Andrew Durdin wrote:
Here's the draft PEP I wrote up:
Well reasoned, and well written up IMO. In particular, being able to preserve all leading whitespace by the simple expedient of putting the closing triple quote in column zero and escaping the final newline is a nice feature. However, while I prefer what you describe to Python's current behaviour, I am not yet convinced the backward compatibility pain is worth it. Adding yet-another-kind-of-string-literal (when we already have bytestrings on the horizon) is also unappealing. Your readability examples are good, but the first two involve strings that should probably be module level constants (as Terry described) and the test case involving expected output is probably better handled using doctest, which has its own mechanism for handling indentation. Raw and unicode string literals need to be mentioned in the PEP. Which literals would the reformatting apply to? All 3? Only standard and unicode, leaving raw strings alone? You should research the reasons why PEP 295 [1] was rejected, and describe in the new PEP how it differs from PEP 295 (unfortunately PEP 295 was not updated with the rationale for rejection, but this post [2] looks like Guido putting the final nail in its coffin). Regards, Nick. [1] http://www.python.org/peps/pep-0295.html [2] http://mail.python.org/pipermail/python-dev/2002-July/026969.html -- Nick Coghlan | ncoghlan@gmail.com | Brisbane, Australia --------------------------------------------------------------- http://boredomandlaziness.blogspot.com
On 7/6/05, Nick Coghlan
However, while I prefer what you describe to Python's current behaviour, I am not yet convinced the backward compatibility pain is worth it. Adding yet-another-kind-of-string-literal (when we already have bytestrings on the horizon) is also unappealing.
First off, thanks for your feedback--you raise some very good points that I have addressed insufficiently or not at all. I personally feel that backward compatibility issues provide the strongest argument against accepting the proposal (but obviously I find the rest of it favourable :-). It may not be particularly clear (that's why it's a draft) that I am not proposing another kind of string literal, but rather a change of rules for an existing one.
Your readability examples are good, but the first two involve strings that should probably be module level constants (as Terry described) and the test case involving expected output is probably better handled using doctest, which has its own mechanism for handling indentation.
I think the question of whether an inline string should be made a module-level constant (or moved to a separate file entirely) relates in general to higher-level considerations of readability and program structure (similar, for example, to those that would prompt one to refactor a function). IOW, the answer to that question would be the same with or without this proposal. In any case, I chose the examples (from different parts of the standard library) more because they illustrated different classes of usage for TQS's than because they were the best illustrations of readability improvement--perhaps something I should address.

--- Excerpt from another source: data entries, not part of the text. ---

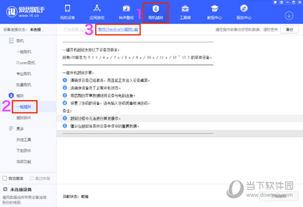
Task: Select 高级功能 in the sidebar
Action: pyautogui.click(x=24, y=162)
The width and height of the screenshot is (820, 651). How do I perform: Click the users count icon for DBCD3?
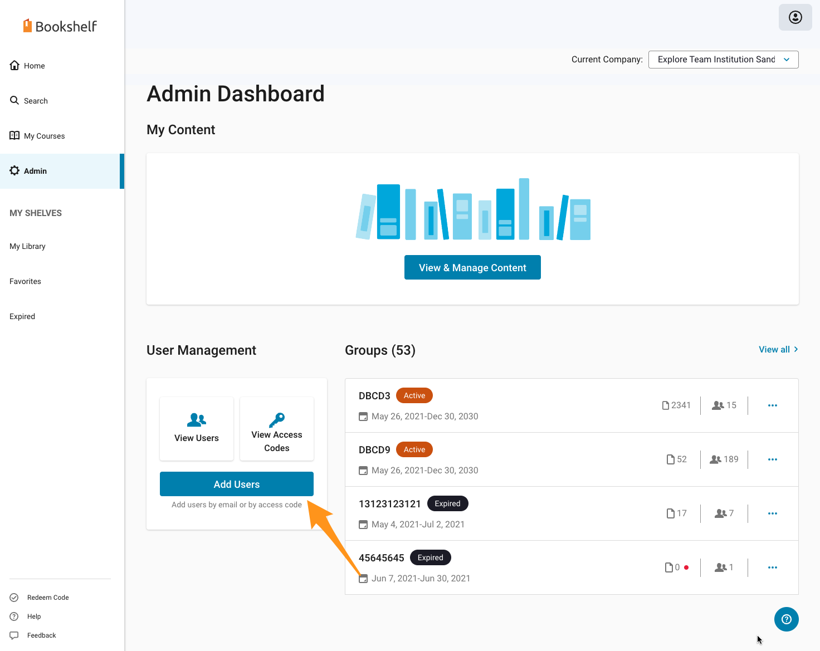point(718,405)
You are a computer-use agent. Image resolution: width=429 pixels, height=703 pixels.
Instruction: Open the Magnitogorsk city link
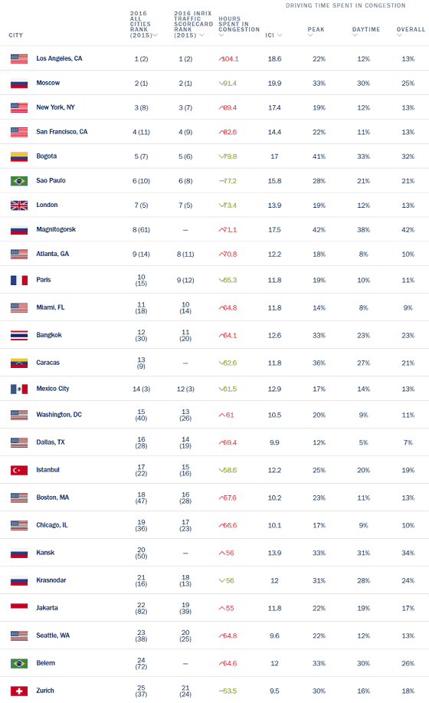(x=56, y=229)
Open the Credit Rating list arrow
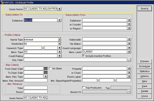The image size is (154, 101). 59,56
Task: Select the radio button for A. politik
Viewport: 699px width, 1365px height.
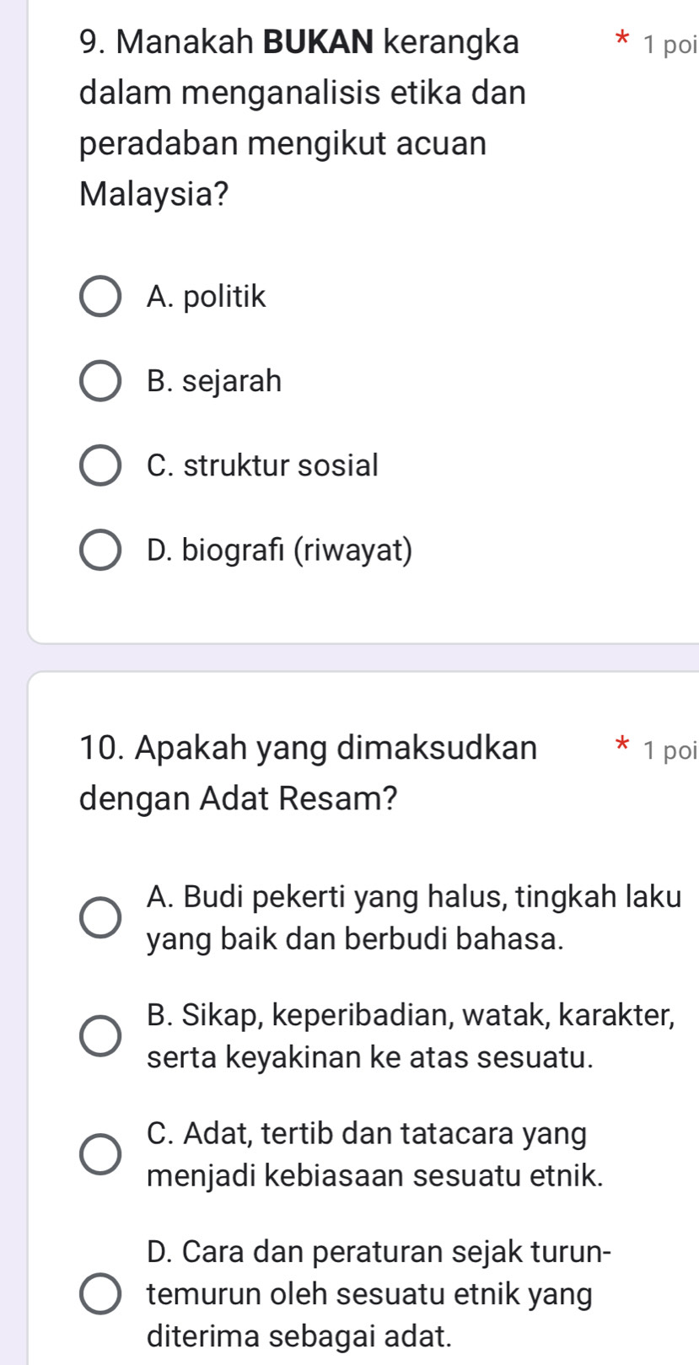Action: pyautogui.click(x=100, y=297)
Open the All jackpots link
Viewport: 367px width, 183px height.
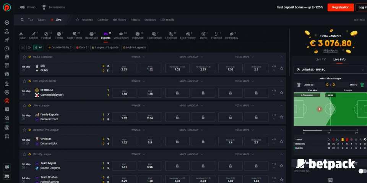330,50
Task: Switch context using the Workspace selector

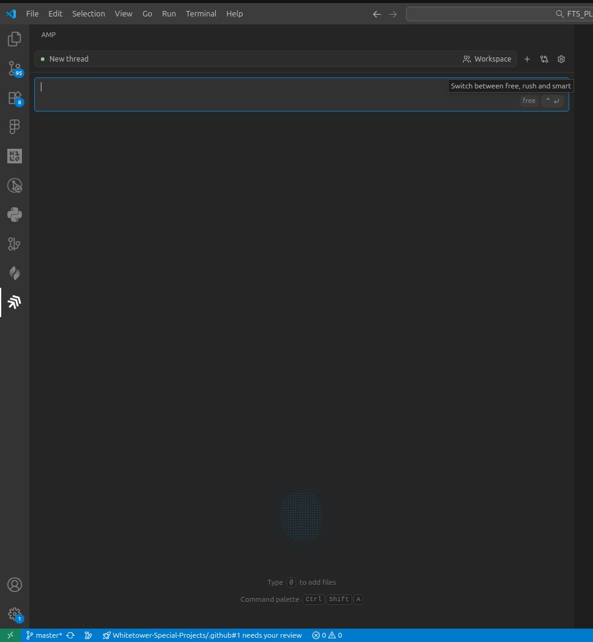Action: click(487, 59)
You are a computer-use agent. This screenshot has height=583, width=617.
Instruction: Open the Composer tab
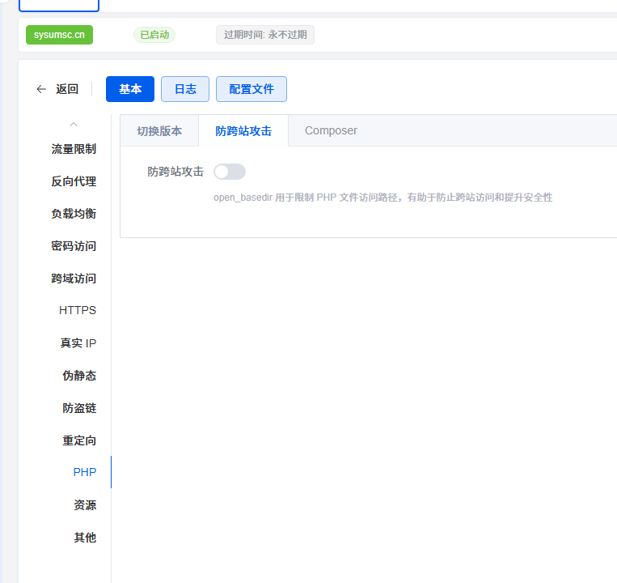coord(331,131)
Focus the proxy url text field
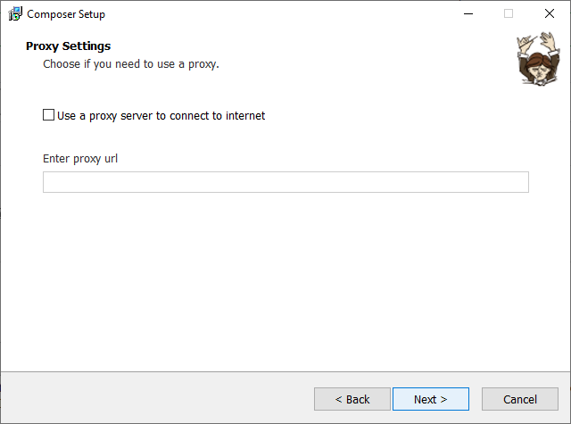571x424 pixels. (x=286, y=182)
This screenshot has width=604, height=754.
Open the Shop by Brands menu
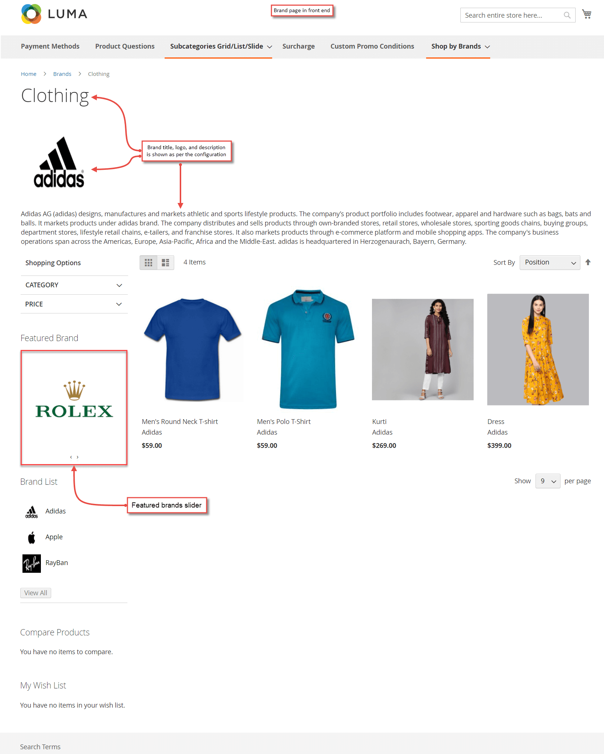(460, 46)
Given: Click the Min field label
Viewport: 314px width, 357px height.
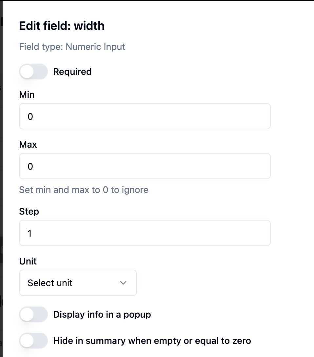Looking at the screenshot, I should coord(27,95).
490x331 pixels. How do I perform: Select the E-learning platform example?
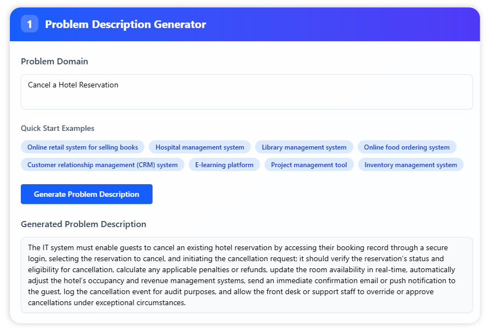click(x=224, y=165)
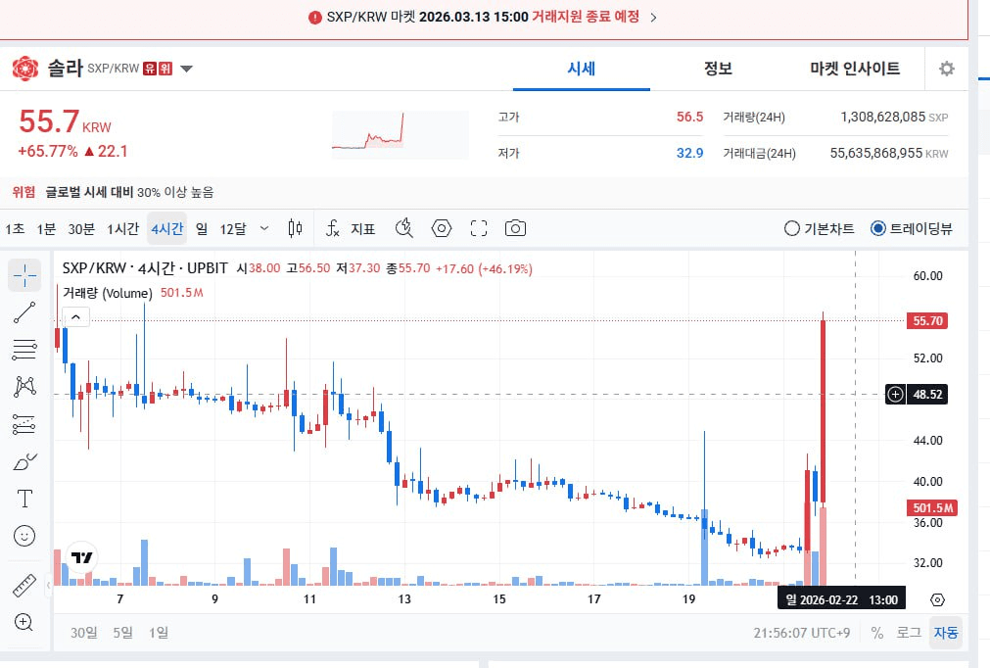
Task: Toggle the 로그 scale option
Action: pyautogui.click(x=908, y=633)
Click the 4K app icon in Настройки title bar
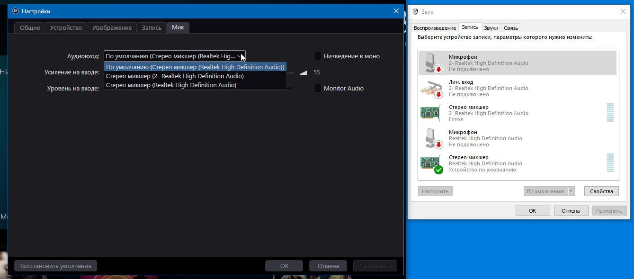The image size is (634, 279). point(15,11)
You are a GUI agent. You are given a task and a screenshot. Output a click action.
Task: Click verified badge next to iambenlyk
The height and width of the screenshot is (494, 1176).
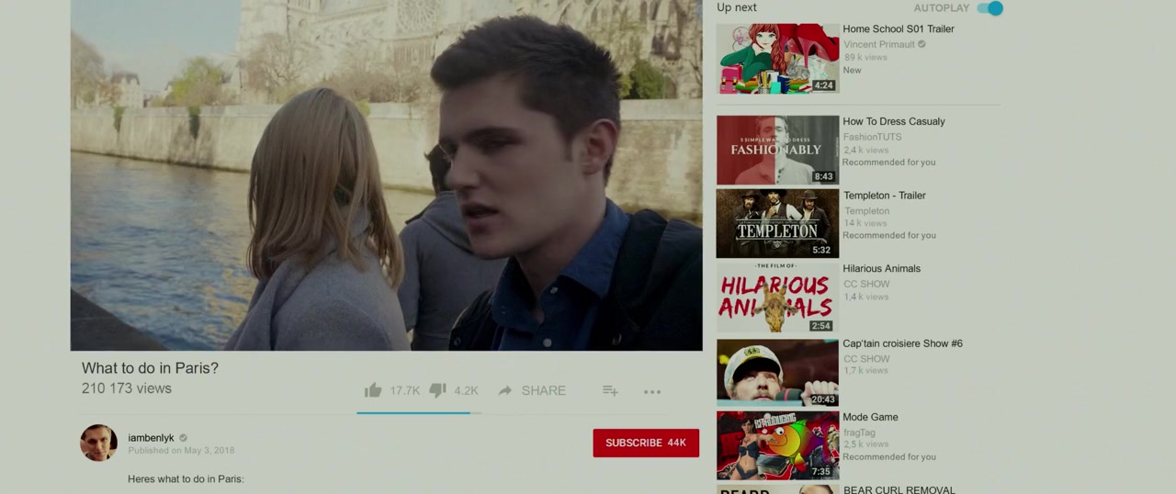coord(184,438)
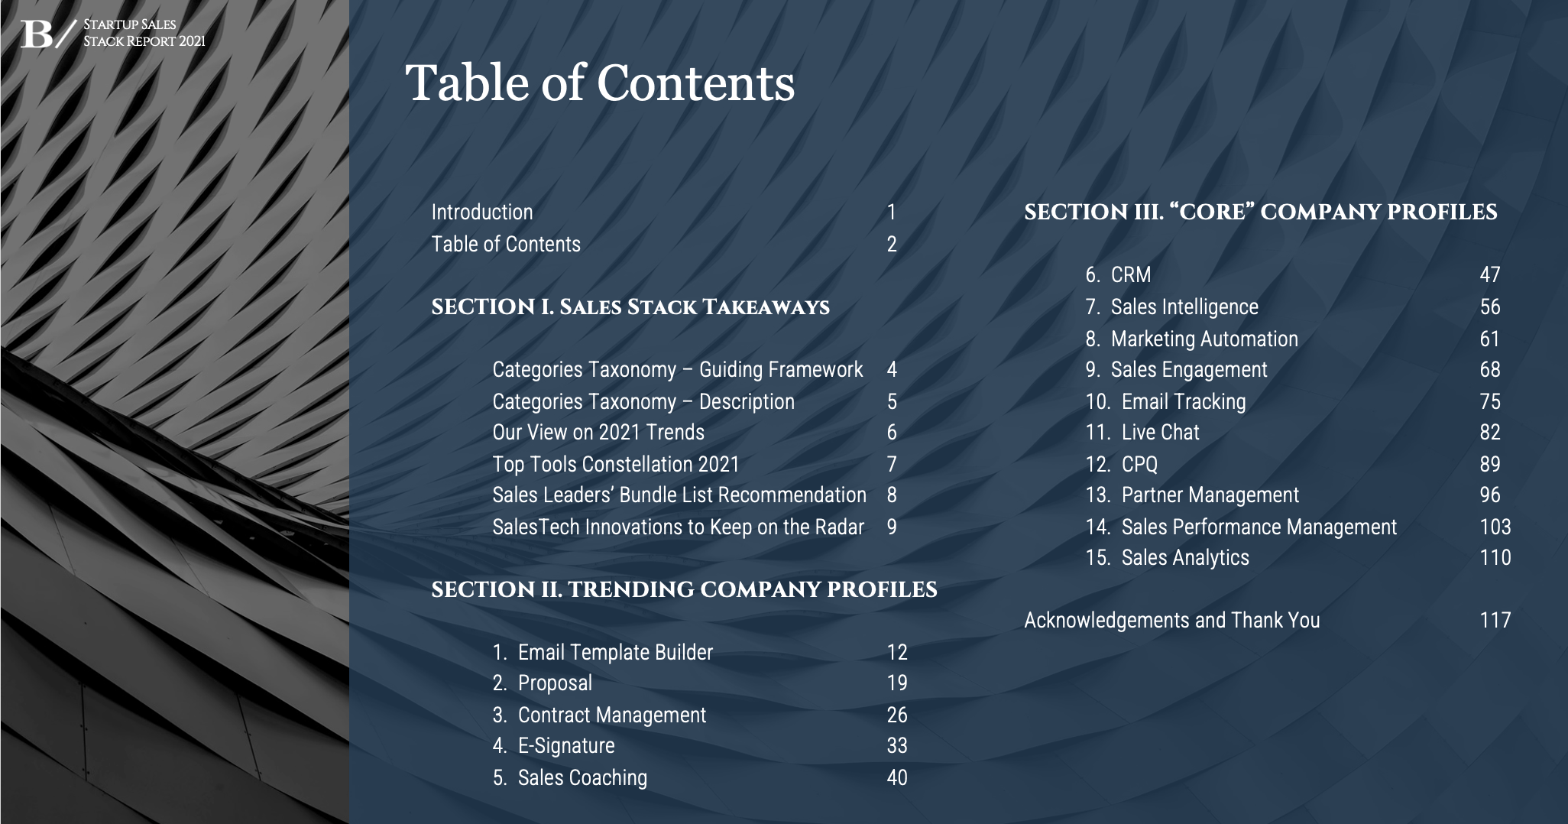This screenshot has width=1568, height=824.
Task: Open the Email Template Builder section
Action: pos(614,653)
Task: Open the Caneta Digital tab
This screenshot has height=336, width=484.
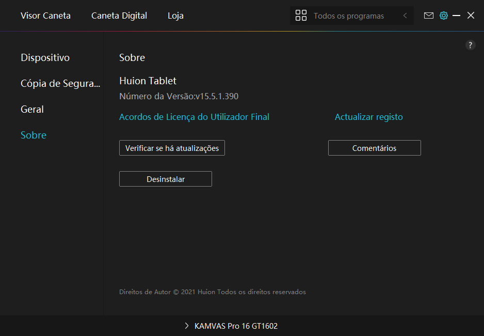Action: (x=119, y=16)
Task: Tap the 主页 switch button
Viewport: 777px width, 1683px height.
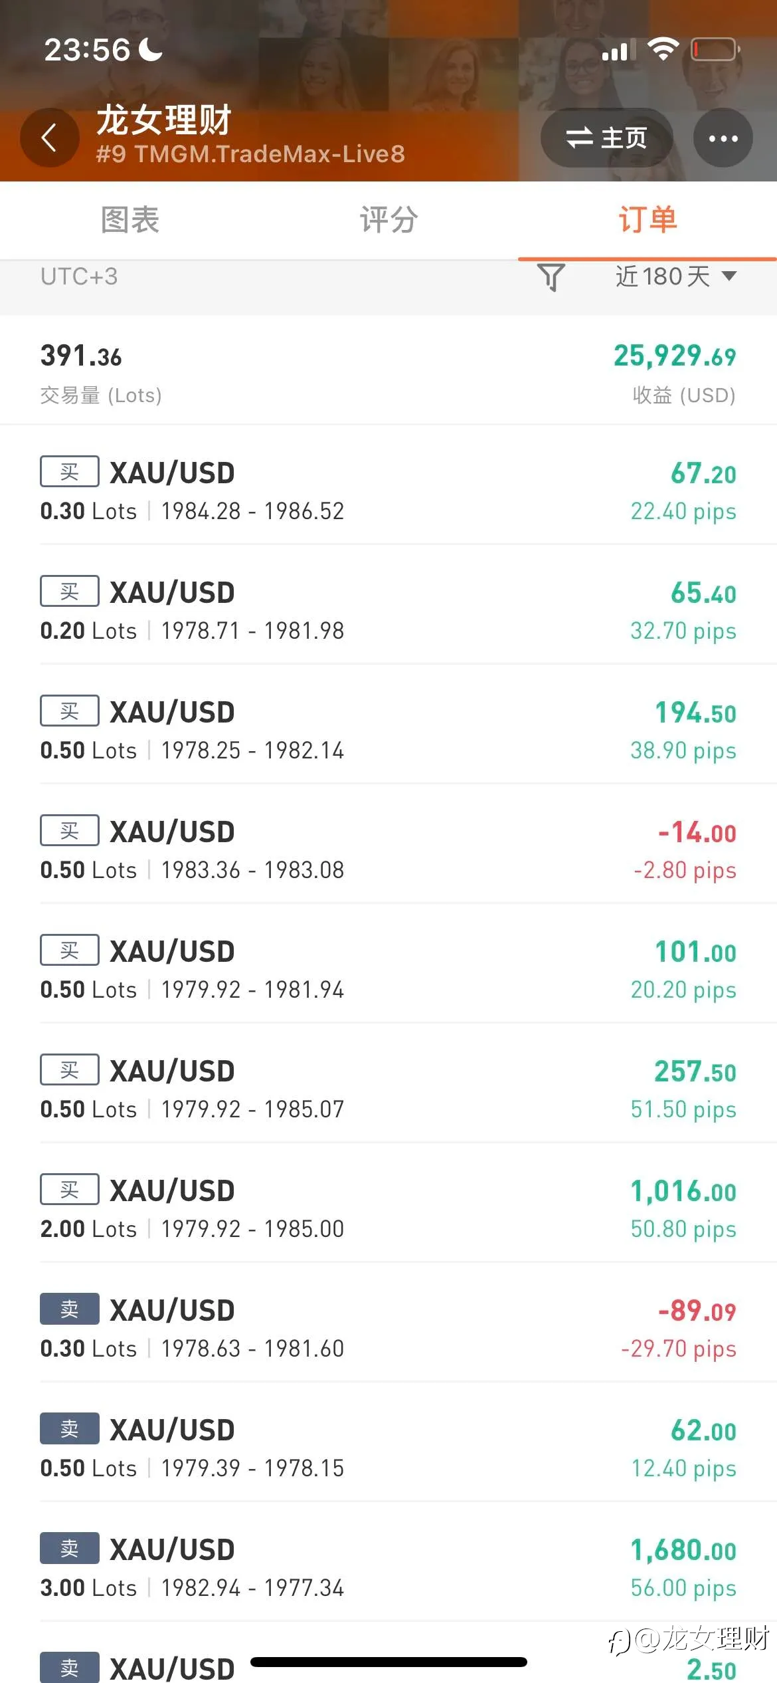Action: pos(606,138)
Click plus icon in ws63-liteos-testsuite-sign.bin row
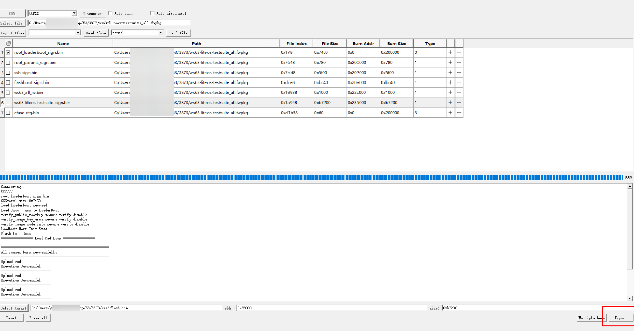This screenshot has width=634, height=331. pyautogui.click(x=450, y=103)
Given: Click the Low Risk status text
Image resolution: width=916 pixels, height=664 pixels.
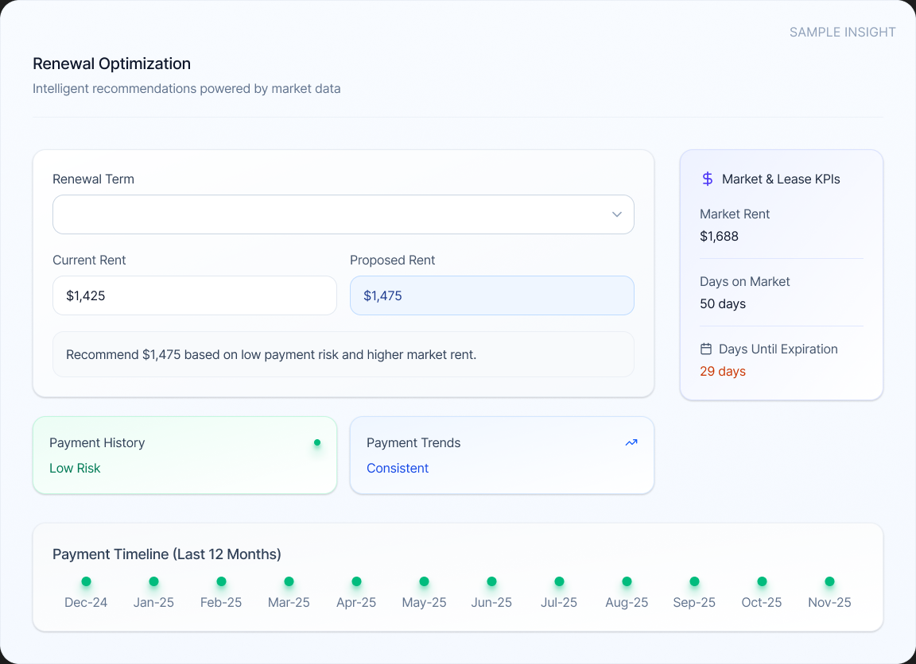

Raw and unicode string literals need to be mentioned in the PEP. Which literals would the reformatting apply to? All 3? Only standard and unicode, leaving raw strings alone?
The proposal would apply to all 4 :-) -- normal, raw, unicode, and raw unicode.
You should research the reasons why PEP 295 [1] was rejected, and describe in the new PEP how it differs from PEP 295 (unfortunately PEP 295 was not updated with the rationale for rejection, but this post [2] looks like Guido putting the final nail in its coffin).
THANK YOU! In my research for this, I didn't come across PEP 295 at all -- perhaps due to the fact that it uses the term "multiline strings" exclusively, which is not how I would describe them at all. I will certainly address this in my next draft. Cheers, Andrew.
"Andrew Durdin"
Here's the draft PEP I wrote up:
I believe there were some current alternatives and concerns already expressed that have not been included yet that maybe should be. Some of your examples look worse than needed by putting the first line after the triple quote instead of escaping the first newline like you did elsewhere. Having separate rules for doc strings and other tq strings would be a nuisance. Terry J. Reedy
On 7/7/05, Terry Reedy
I believe there were some current alternatives and concerns already expressed that have not been included yet that maybe should be.
Yes; Nick pointed me to one, and I'll be looking at that and the related discussions before redrafting; I'll also have a further look for other similar proposals.
Some of your examples look worse than needed by putting the first line after the triple quote instead of escaping the first newline like you did elsewhere.
In general, I wanted to preserve as much as possible the way that the string was originally written (as these examples were taken and adapted from the standard library source). In the example with the embedded python code, I felt it was significantly clearer if the initial newline was escaped.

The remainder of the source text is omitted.